Problem details:
Return the listing below from its first line up to and including the line with "click(x=388, y=388)", reproduced character for character.

Word and item position data:
start

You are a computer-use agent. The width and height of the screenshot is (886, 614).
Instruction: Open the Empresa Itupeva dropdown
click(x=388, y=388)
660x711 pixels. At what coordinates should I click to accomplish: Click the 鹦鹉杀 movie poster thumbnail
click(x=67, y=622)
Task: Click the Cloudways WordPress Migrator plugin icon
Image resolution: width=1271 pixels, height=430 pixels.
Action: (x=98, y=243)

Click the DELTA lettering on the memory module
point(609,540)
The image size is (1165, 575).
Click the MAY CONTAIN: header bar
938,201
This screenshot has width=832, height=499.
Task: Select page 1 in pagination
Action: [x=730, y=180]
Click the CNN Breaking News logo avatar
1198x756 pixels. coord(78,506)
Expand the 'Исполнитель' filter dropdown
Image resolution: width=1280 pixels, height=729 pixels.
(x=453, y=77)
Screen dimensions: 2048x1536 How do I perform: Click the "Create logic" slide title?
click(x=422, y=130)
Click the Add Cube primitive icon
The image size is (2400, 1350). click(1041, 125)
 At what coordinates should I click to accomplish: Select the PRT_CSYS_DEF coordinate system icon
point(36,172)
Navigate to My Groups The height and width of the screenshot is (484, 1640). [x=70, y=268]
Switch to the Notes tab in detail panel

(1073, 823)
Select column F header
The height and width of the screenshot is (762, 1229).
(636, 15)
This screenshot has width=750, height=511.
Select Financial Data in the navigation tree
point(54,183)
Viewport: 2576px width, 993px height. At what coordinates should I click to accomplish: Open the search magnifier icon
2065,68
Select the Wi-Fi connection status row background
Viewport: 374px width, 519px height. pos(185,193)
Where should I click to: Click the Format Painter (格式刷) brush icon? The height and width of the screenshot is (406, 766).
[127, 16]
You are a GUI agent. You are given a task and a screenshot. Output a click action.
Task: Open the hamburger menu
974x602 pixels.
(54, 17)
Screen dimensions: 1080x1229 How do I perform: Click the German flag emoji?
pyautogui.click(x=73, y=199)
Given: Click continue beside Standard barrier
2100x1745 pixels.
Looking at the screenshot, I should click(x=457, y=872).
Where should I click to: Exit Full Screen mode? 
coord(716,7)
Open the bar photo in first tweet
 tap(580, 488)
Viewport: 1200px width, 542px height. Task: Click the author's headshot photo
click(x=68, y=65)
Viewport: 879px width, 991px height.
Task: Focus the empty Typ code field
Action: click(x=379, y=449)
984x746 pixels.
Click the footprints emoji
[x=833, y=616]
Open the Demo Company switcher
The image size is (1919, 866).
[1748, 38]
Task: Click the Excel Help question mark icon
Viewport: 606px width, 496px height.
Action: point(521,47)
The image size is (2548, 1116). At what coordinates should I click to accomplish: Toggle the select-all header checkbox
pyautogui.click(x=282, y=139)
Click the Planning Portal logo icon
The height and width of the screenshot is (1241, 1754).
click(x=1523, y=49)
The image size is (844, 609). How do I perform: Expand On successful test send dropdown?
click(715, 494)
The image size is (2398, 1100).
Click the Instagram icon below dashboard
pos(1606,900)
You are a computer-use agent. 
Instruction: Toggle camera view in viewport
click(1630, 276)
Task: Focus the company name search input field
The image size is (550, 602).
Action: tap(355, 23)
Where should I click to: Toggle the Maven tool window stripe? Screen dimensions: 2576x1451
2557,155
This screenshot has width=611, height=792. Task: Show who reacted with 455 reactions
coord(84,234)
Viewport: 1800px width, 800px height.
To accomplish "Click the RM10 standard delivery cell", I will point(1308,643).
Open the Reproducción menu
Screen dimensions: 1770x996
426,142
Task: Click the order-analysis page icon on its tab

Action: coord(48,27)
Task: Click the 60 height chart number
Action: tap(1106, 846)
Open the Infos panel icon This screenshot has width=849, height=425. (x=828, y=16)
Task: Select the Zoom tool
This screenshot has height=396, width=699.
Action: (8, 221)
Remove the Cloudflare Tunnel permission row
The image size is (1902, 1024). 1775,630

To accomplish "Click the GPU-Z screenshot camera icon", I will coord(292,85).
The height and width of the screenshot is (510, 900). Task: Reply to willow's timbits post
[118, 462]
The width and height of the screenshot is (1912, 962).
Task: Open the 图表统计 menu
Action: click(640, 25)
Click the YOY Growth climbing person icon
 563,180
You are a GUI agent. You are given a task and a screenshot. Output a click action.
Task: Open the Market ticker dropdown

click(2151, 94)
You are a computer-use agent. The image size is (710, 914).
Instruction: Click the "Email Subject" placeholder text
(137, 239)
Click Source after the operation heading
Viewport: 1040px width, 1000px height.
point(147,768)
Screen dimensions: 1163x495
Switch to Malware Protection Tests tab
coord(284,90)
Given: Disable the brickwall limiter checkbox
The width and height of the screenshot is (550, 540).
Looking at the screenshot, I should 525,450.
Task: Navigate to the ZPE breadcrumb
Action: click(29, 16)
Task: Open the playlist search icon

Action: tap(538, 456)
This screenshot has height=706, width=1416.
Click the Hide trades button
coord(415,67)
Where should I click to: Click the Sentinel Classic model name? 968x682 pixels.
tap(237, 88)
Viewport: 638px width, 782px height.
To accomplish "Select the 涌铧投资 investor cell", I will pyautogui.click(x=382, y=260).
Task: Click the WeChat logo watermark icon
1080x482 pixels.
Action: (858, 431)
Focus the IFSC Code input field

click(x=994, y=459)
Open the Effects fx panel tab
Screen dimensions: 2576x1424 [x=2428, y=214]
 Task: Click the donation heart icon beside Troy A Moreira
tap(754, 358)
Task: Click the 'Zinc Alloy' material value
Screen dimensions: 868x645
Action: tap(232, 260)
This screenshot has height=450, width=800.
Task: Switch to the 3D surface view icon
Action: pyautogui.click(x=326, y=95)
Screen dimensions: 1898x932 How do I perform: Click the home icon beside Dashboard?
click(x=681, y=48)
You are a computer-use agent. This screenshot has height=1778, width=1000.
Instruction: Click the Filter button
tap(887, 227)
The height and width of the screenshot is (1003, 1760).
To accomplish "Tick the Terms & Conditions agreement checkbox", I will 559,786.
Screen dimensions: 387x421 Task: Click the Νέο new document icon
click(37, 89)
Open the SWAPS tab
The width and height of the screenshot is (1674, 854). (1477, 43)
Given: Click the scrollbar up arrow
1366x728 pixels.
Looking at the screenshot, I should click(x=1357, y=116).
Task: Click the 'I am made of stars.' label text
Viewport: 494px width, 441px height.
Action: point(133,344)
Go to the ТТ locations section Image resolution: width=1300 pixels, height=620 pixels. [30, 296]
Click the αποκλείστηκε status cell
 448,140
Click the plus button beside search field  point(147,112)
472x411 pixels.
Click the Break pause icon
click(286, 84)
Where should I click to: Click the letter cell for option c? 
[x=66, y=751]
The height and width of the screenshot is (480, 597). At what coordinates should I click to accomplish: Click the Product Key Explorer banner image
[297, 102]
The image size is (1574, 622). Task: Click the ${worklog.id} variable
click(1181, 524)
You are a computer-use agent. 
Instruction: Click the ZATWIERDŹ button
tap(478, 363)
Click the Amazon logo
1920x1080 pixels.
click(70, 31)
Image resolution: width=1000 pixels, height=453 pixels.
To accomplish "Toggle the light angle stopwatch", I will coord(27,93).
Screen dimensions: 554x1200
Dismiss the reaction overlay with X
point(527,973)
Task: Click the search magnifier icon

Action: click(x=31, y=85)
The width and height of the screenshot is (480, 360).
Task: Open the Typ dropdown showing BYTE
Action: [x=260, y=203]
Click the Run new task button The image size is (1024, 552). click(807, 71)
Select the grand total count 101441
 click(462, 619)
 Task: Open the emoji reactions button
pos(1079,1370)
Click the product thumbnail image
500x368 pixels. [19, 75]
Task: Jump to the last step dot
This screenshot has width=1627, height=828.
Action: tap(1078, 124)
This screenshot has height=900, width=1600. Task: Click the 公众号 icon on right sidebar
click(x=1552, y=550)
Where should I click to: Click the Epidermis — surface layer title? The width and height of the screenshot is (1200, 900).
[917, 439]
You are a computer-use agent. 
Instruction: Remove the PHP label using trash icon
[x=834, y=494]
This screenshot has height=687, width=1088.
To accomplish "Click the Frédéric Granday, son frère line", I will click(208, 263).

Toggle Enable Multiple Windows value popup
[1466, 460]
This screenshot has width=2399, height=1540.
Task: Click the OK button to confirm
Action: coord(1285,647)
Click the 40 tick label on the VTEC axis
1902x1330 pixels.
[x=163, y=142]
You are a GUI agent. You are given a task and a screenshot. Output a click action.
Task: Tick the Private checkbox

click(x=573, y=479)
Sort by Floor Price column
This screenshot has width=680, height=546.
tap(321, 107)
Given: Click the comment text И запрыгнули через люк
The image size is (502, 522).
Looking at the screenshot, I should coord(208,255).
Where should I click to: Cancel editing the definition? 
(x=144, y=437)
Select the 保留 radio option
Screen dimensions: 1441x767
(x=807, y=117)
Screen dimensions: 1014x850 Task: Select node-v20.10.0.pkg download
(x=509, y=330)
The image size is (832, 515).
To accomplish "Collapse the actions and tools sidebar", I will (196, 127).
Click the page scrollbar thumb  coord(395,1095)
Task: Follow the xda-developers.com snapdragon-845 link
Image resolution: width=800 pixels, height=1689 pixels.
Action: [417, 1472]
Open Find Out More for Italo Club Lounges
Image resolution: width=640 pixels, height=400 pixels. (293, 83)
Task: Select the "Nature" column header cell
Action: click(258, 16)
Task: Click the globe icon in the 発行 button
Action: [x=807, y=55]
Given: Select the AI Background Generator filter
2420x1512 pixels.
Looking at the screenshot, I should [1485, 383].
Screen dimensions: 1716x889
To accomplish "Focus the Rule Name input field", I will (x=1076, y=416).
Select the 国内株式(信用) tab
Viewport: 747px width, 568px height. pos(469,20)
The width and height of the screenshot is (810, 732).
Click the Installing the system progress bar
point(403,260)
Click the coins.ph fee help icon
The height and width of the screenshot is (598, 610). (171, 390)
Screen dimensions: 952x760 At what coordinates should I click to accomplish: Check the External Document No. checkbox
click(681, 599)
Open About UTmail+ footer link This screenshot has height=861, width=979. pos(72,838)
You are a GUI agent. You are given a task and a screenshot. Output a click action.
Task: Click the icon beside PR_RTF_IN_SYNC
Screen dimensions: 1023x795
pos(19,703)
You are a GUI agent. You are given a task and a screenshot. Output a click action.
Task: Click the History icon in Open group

end

Task result:
You are a computer-use agent. The width and height of the screenshot is (886, 614).
Instruction: Open the Empresa Itupeva dropdown
click(x=388, y=388)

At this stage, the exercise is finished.